Atlantic City shoreline at night as seen from the end of the Steel Pier. Photo © by Judy Wells.

Strolling the boardwalk is a must. Photo © by Judy Wells.
 The Boardwalk itself is wide and infinitely stroll-able. The rolling chairs to save you steps are still there as are salt water taffy shops and assorted kitsch. Speaking of the taffy, it comes in more flavors than Ben & Jerry's and the two original competitors, James' and Fralinger's, are now made under the same roof.

A new museum on the boardwalk.Photo © by Judy Wells.
New this summer is the Historical Museum at Garden Pier, a small but fascinating collection of Atlantic City artifacts from an original wicker rolling chair and Mr. Peanut costume to the champagne bottle with which Frank Sinatra christened Resort's International.

Mr. Peanut was a popular regular on the old Boardwalk. Photo © by Judy Wells.




Ducktown and Southern Italian cuisine are synonymous. Photo © by Judy Wells.

Head to Ducktown for southern Italian fare. The once marshy area where ducks congregated is where Italian immigrants settled, bringing with them those rich, dense tomato sauces. 

That's also where you will find popular bakeries and the results of efforts by the city and Richard Stockton College to revitalize downtown. The Stockton Noyes Arts Garage is home to dozens of artisans and their work. The Dante Hall Theater, once the gymnasium and hall for St. Michael's Catholic Church, has been renovated and turned into a performing arts center.





Seafood Zuppetta at Capriccio. Photo © by Judy Wells.
Tip: For Northern Italian, head for the exquisite Capriccio at Resorts. 

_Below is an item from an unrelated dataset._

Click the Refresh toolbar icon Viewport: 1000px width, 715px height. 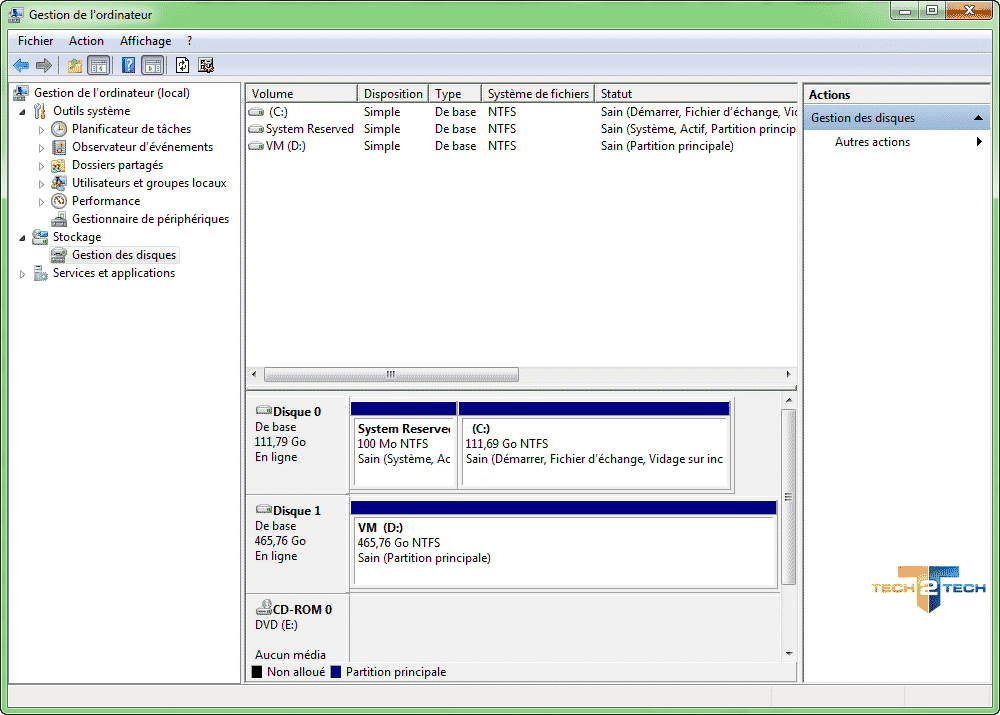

Other arts installations have been introduced to revitalize the downtown but are dwarfed by casinos.

Absecon Lighthouse. Photo © by Judy Wells.
The 1870 Absecon Lighthouse is hard to miss. It is New Jersey's tallest, the third highest in the U. S. That means 228 steps to the top. Tip: I recommend Levelers just look at it.

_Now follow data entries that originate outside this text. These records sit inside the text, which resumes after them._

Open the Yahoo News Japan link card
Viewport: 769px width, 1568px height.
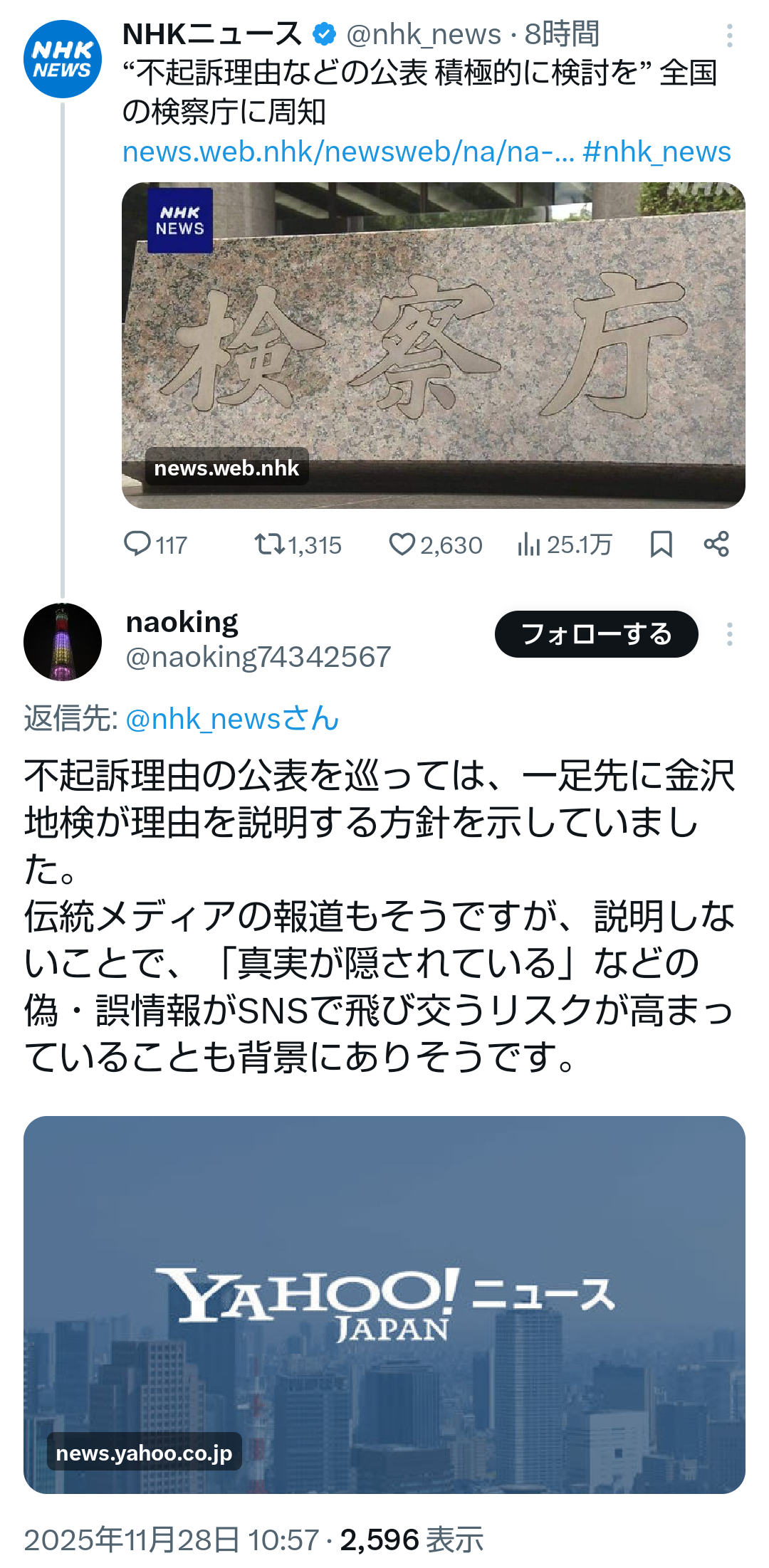click(x=384, y=1305)
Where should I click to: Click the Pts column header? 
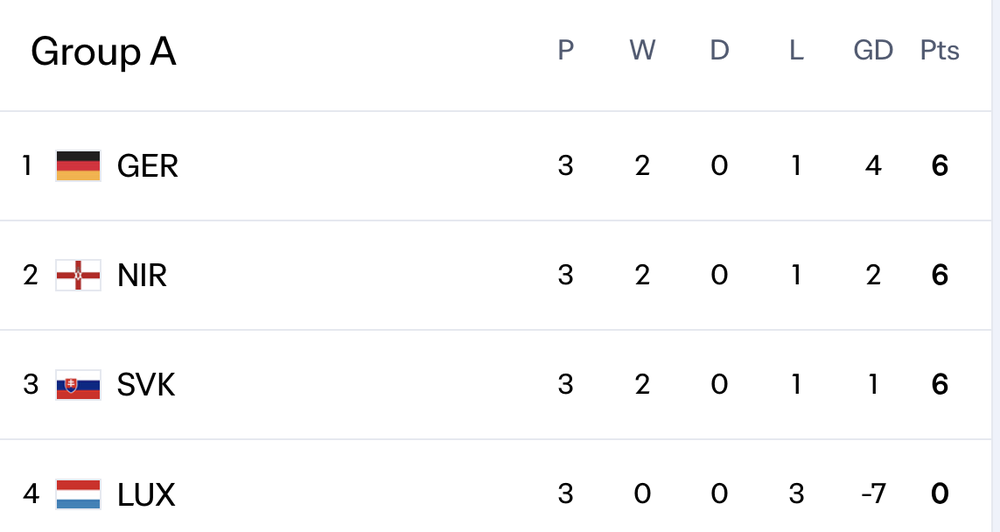(940, 51)
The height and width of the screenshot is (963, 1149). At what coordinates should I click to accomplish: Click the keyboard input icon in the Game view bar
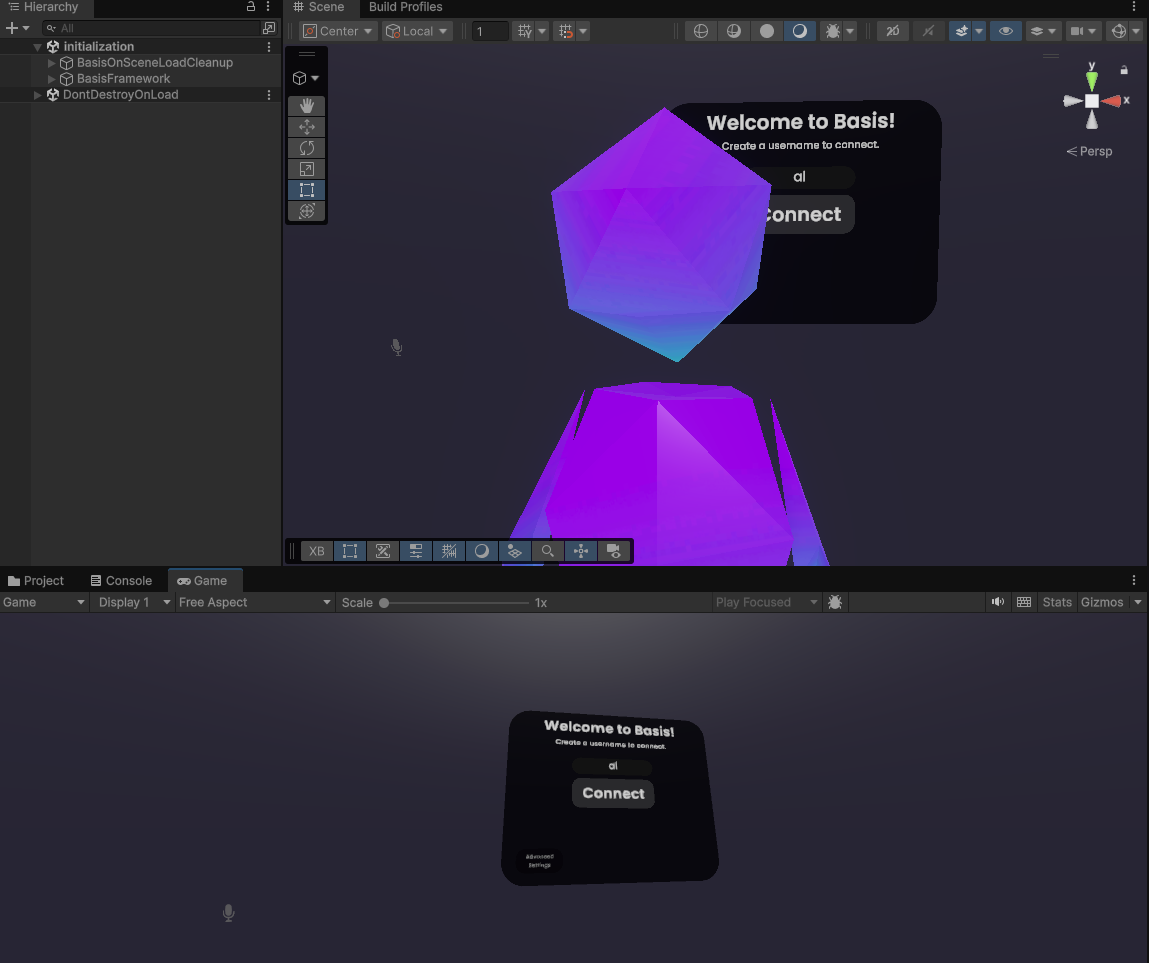[1024, 602]
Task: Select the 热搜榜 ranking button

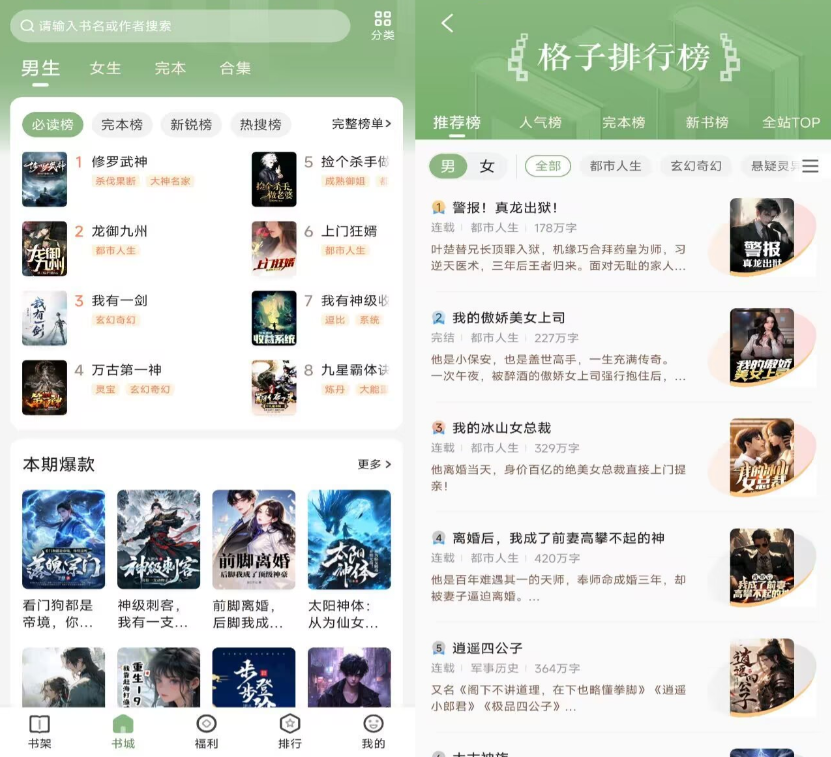Action: (260, 124)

Gardner's Landing and the back bay.

 Absecon (Ab-SEE-kin) is the original name of the island now known as Atlantic City and you will find a far less flashy world as you head away from the ocean.

Blocks of pristine, pastel-toned Victorian Modern homes - attached, single, condos - are a successful example of city revitalization and gentrification.

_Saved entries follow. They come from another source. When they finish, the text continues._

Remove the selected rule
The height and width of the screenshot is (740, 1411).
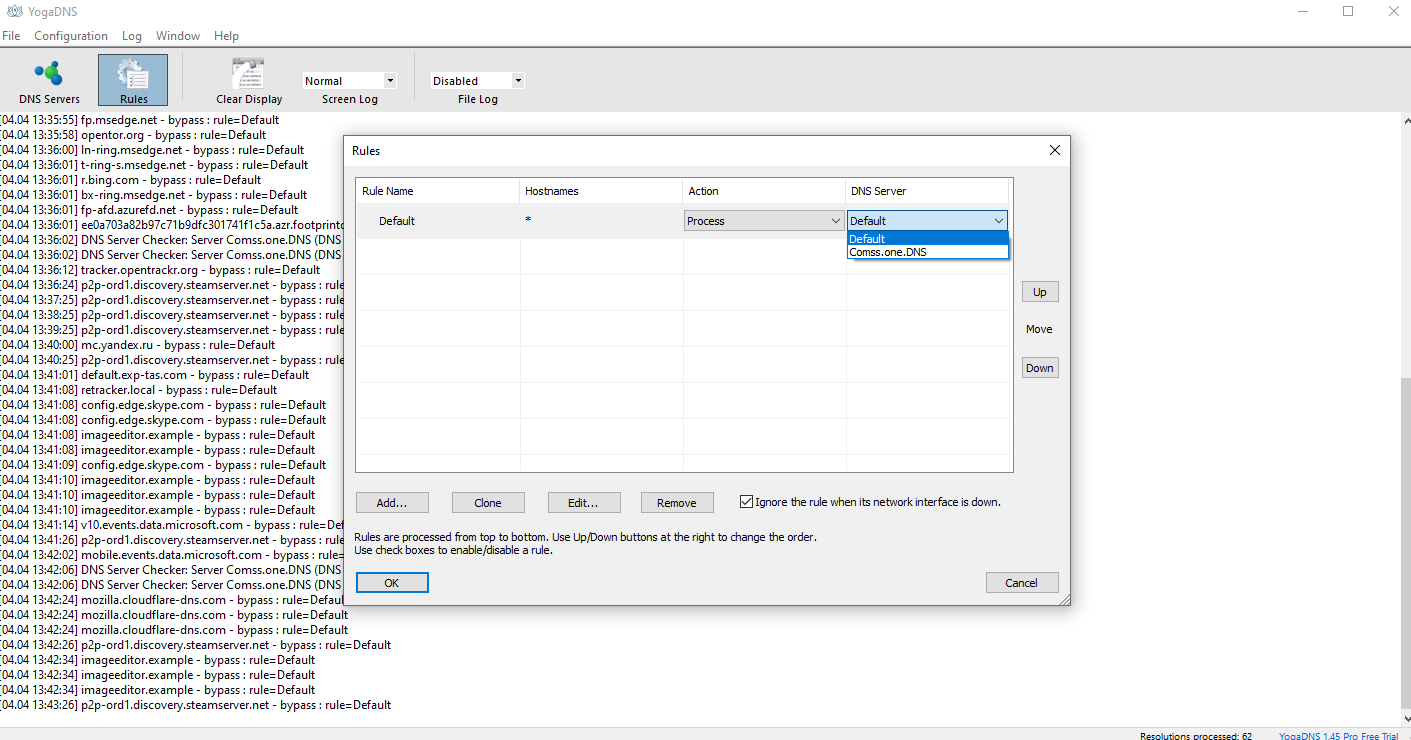(677, 502)
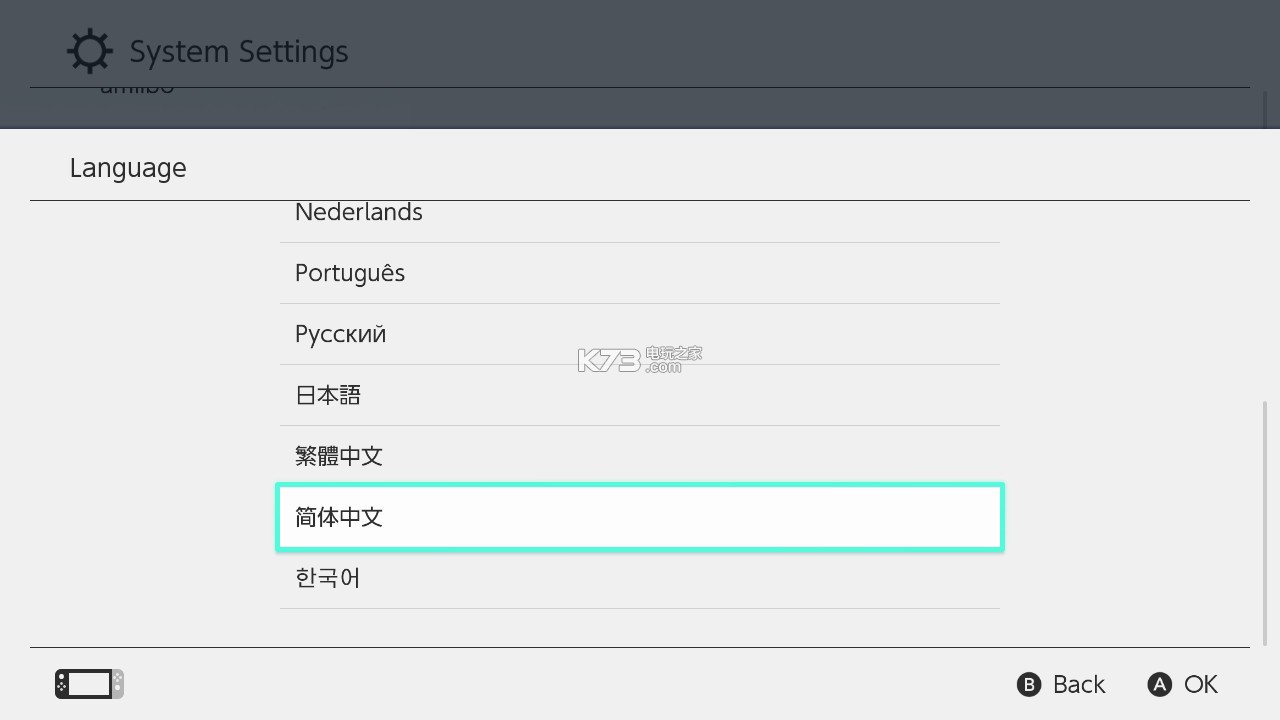The width and height of the screenshot is (1280, 720).
Task: Click the Language heading label
Action: pyautogui.click(x=128, y=167)
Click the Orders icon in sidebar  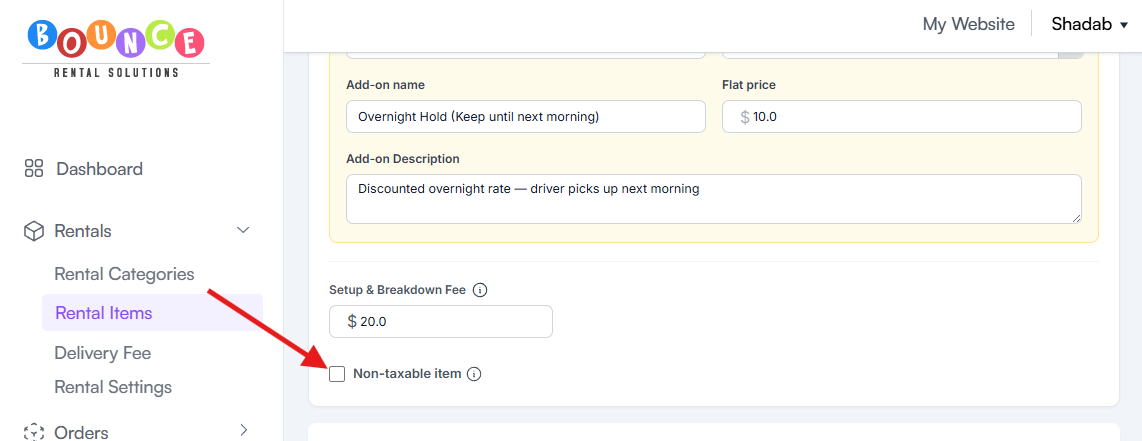tap(34, 432)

Boats, breakfast and the view are highlights of Gardener's Landing. Photo © by Judy Wells.
Gardner's Landing is another stab at it in one of the more historic areas. The excursion and fishing fleets anchor here accompanied by a small aquarium, gift shops, a pub and another Atlantic City institution, Gilchrist Restaurant, where locals flock for breakfast and lunch.

Yum. Photo © by Judy Wells.
Tip: Ask for a table outside to enjoy the view and order the blueberry pancakes. Locals also recommend the spicy Italian sausage.

Bootleggers' paradise. Photo © by Judy Wells.
While you are sitting there, note the two older, brown shingled houses across the basin. This was once a hotbed for bootleggers as you know if you've watched "Boardwalk Empire," and these houses are the remnants of that. Speed boats could outrun revenuers, tuck into the covered slips and the booze would be off premises and on its way in minutes.

Dale Chihuly greets you with a splash at Borgata Water Club. Photo © by Judy Wells.
Across the basin you can't miss the highrise casino hotels. The most tasteful is Borgata's Water Club with Chihuly chandeliers, a dream of a spa and a knockout view. It's a resort first, casino second and one place where you don't have to walk yourself to death.
Good view from Water Club's Immersion Spa. Photo © by Judy Wells.i

Getting around. 


The better casinos have door-to-door limo services from the Philadelphia International Airport. In town, the jitney service goes just about everywhere for $2.25.